Qui dit exploitation plus étendue de l'ADN d'une personne dit aussi crainte quant à la protection de la sphère privée. Adrian Lobsiger, le préposé fédéral à la protection des données, exprime certaines craintes: "C'est d'une grande imprécision technologique: par exemple, les cheveux peuvent manquer ou être teints. Il y a donc un risque que des innocents soient soupçonnés".
Le préposé exige un usage proportionné de cette nouvelle technique. Une recommandation que les forces de police promettent de suivre:"Le phénotypage sera utilisé quand une analyse classique des traces d'ADN n'a rien donné, insiste Nicola Albertin. "Cette méthode sera appliquée pour des infractions graves, des agressions ou des homicides, et non pour des infractions routinières. De plus, une autorité supérieure, un magistrat ou le tribunal des mesures de contrainte, devra autoriser ce type d'analyse". Et ces analyses du phénotype "ne seront pas enregistrées dans une base de données", précise encore Nicoletta Della Valle.
Actuellement les polices cantonales ne peuvent que comparer l'ADN récolté avec la banque nationale de profils connus – la banque ADN CODIS : une base de données riches de 194'000 profils ADN de condamnés ou d'accusés.
Si la police trouve des traces suspectes sur une scène de crime, elle les compare avec ces profils génétiques. En cas de correspondance, la police peut alors interroger le suspect.
Des prévisions sur l'apparence du suspect
Pour Vincent Castella, responsable de l'Unité de génétique forensique du Centre universitaire romand de médecine légale, le phénotypage est un réel progrès, car il permet de prévoir "l'apparence de la personne qui a laissé la trace. Il y a la couleur des yeux ou des cheveux mais, comme les connaissances du génome avancent rapidement, il y a de plus en plus d'informations qui sont disponibles pour faire ce genre de prévisions".
Ce généticien affirme que la technique sera "une sorte d'accélérateur": si, avec son enquête, la police isole une centaine de suspects, l'approche phénotypique "va permettre de se concentrer sur les cinq ou dix suspects qui sont le plus proche de la morphologie qui a été prévue par l'ADN".

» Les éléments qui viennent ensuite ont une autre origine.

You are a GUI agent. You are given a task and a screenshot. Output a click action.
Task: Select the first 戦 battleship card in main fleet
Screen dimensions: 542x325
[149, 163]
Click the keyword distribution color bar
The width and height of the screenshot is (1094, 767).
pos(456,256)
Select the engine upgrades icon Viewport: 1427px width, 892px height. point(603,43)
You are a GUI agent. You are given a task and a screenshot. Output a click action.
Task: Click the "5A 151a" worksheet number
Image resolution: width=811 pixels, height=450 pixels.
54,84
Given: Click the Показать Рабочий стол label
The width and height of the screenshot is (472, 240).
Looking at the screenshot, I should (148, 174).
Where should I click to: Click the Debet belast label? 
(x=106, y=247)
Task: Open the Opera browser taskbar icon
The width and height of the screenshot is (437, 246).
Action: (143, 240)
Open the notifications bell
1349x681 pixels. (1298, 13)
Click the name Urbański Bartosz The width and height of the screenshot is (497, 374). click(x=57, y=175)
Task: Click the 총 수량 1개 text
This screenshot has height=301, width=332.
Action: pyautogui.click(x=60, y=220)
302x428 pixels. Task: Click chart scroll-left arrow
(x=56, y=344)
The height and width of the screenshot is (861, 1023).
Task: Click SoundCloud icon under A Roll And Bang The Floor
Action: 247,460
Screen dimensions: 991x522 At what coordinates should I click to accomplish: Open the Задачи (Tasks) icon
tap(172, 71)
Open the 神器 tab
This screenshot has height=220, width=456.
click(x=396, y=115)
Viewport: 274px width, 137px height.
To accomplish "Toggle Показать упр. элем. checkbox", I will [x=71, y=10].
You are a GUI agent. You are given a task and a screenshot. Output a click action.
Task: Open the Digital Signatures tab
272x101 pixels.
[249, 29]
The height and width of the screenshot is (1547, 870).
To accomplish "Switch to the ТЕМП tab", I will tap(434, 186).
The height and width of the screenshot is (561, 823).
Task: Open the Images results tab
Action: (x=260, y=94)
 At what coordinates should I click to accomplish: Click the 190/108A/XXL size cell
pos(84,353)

Pour l'instant, il avoue que cette technologie a des limites en matière de précision. Mais il faudrait pouvoir l'utiliser et changer la loi dans ce sens: "Souvent, les témoignages visuels ne sont pas complètement objectifs, surtout si la personne était dans une situation délicate. Ici on propose un outil qui est technologique et les prévisions qui sont faites sont associées à des probabilités: ceci permet de les exploiter de façon prudente", conclut Vincent Castella.